Die Eingriffsregelung nach §§ 13 ff. BNatSchG soll die Funktions- und Leistungsfähigkeit von Naturhaushalt und Landschaft sichern. Eingriffe in Natur und Landschaft sollen zunächst vermieden werden; falls das nicht möglich ist, müssen sie kompensiert werden. Nachfolgend werden Beispiele aus dem Themenfeld „Eingriffsregelung“ gezeigt.
Die Errichtung von Windkraftanlagen (WKA) ist ein genehmigungspflichtiger Eingriff in Natur und Landschaft nach § 14 BNatSchG. Dabei muss der Eingriff kompensiert werden. In Projekten wurde neben dem Artenschutz auch die Eingriffsregelung unter Berücksichtigung der Schutzgüter umgesetzt.

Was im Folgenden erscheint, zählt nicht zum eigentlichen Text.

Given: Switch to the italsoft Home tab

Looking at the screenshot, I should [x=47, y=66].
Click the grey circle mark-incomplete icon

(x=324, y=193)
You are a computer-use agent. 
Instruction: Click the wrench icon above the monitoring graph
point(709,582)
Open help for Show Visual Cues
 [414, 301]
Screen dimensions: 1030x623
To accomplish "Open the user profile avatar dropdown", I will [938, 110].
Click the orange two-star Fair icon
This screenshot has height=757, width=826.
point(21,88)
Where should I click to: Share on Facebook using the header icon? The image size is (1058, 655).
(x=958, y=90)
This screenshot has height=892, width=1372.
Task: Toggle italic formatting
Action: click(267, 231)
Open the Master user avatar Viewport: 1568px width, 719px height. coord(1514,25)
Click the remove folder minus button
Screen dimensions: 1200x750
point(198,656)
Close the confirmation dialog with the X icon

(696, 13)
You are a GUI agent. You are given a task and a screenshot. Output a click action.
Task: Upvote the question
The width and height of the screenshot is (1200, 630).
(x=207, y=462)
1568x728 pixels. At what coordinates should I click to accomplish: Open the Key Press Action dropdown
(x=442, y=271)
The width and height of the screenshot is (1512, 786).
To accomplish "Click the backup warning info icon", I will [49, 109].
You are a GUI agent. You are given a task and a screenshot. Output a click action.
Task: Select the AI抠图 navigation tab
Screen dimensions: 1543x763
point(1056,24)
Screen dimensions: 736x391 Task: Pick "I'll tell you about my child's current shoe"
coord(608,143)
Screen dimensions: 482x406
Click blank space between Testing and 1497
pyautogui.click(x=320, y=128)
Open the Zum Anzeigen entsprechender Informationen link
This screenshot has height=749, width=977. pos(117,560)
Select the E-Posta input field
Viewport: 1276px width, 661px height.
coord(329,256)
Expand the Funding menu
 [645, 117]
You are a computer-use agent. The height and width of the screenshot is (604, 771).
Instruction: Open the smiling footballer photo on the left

Die Errichtung von Solarparks ist ein genehmigungspflichtiger Eingriff in Natur und Landschaft nach § 14 BNatSchG. In Projekten wurde neben dem Artenschutz auch die Eingriffsregelung unter Berücksichtigung der Schutzgüter umgesetzt.
Bei baurechtlich verfahrensfreien Vorhaben im Außenbereich prüfen die Fachbehörden, ob ein erheblicher Eingriff in Natur und Landschaft vorliegt. Betroffen sein können etwa der Ausbau von Infrastruktur, die Errichtung von Anlagen (z. B. Funkmasten oder Stromverteiler) oder die Erweiterung von Hofstellen.